While Hamon has succeeded in breathing new life into France’s moribund ruling party, he will have a hard time holding it together in the coming days and weeks. The former Frondeur (rebel) in chief is now poised to face his own Fronde, with a string of embittered centrist Socialists already pledging to jump ship and join the new “Noah’s Ark” of French politics: Emmanuel Macron’s En Marche ! movement (loosely translated as On The Move!).

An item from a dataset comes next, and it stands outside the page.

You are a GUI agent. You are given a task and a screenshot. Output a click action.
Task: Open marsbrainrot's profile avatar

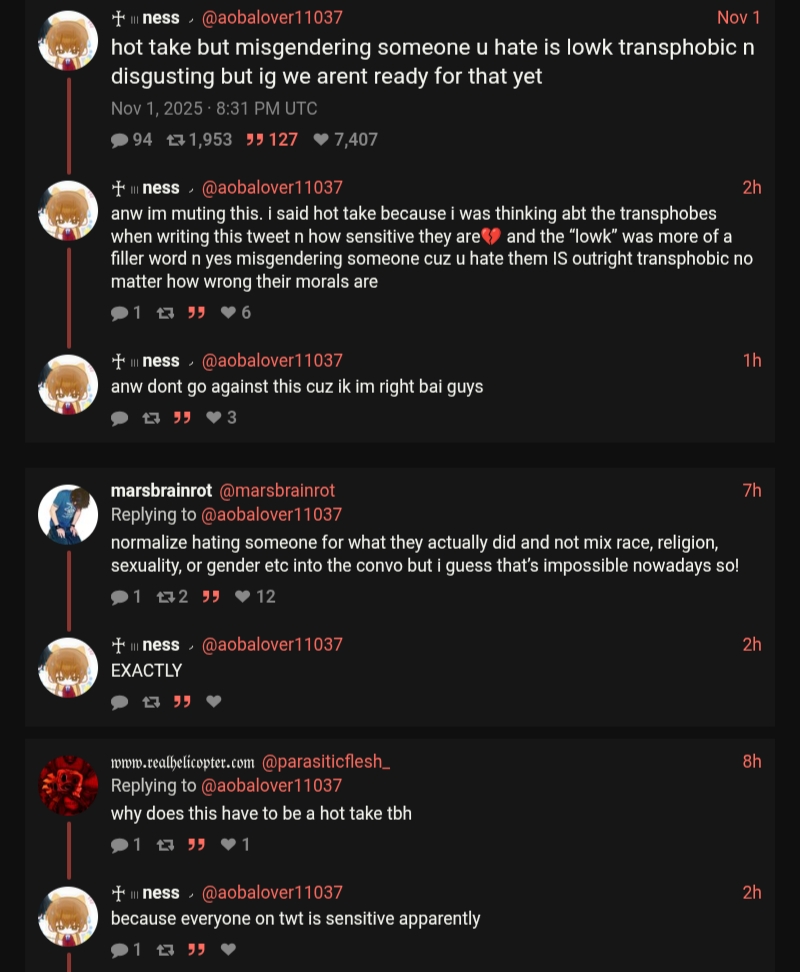pos(68,515)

The former “maverick” economy minister has continued his steady rise in the polls, campaigning under his own banner and with the enthusiastic support of an army of young volunteers. A one-time investment banker with a rather sketchily defined liberal agenda, Macron promised nothing short of a “revolution” to “pull France into the 21st Century”. Experts warn that he will struggle without the support of a mainstream party. But with polling institutes in disarray and the Macron media bubble showing no sign of bursting, the 39-year-old’s campaign is causing anxiety among his rivals on both sides of the political divide.
Best thriller since 1974
“Not since 1974 had we seen such a gripping campaign,” said writer and political analyst Thomas Guénolé, noting that Macron’s centrist pitch was reminiscent of Valéry Giscard D’Estaing’s successful run to the presidency four decades ago. It is no surprise the old guard is being junked, he argued, adding: “With mass unemployment and half of all young workers confined to insecure jobs, anyone associated with the status quo is effectively doomed.”
“Sortez les sortants” (“Out with the outgoing”) has indeed been the campaign’s mantra so far, which of course plays into the hands of Le Pen’s far right. The National Front leader has opted to stay out of the fray, biding her time as her opponents are swallowed up one by one in the shifting sands of French politics. Le Pen has her own sword of Damocles in the shape of a €298,000 lump sum she is meant to return to the European Parliament by midnight on Tuesday – part of an ongoing investigation into possible embezzlement of EU funds. But the next casualty of this absorbing obstacle race could well be her most formidable foe, Fillon.
When he routed Juppé and Sarkozy back in November, Fillon must have believed he had more than a foot in the Élysée Palace. With the Socialists all but written off, opinion polls suggested the winner of the right-wing primary would go on to beat Le Pen in the May 7 run-off. But by the end of these extraordinary 100 days, the former prime minister was left dangling on the edge of a cliff, his squeaky-clean reputation jeopardised by suspicions his wife Penelope had been paid €500,000 from state funds for a “fake job” as his parliamentary assistant.
Fillon, who was questioned by investigators on Monday, may yet be cleared of wrongdoing, but the damage is done. Surveys carried out during the conservative primary showed that “integrity” was the main factor behind the Fillon vote. It was the contrast between his austere, un-divorced, father-of-five persona and the scandal-plagued Sarkozy that swayed so many social conservatives. “His candidacy rests on three pillars: probity, a strong work ethic and an aversion to state handouts – all three of which are blown away by PenelopeGate,” said Guénolé. “It’s as if the candidate of moral order was caught at a BDSM play party.” The rollercoaster goes on.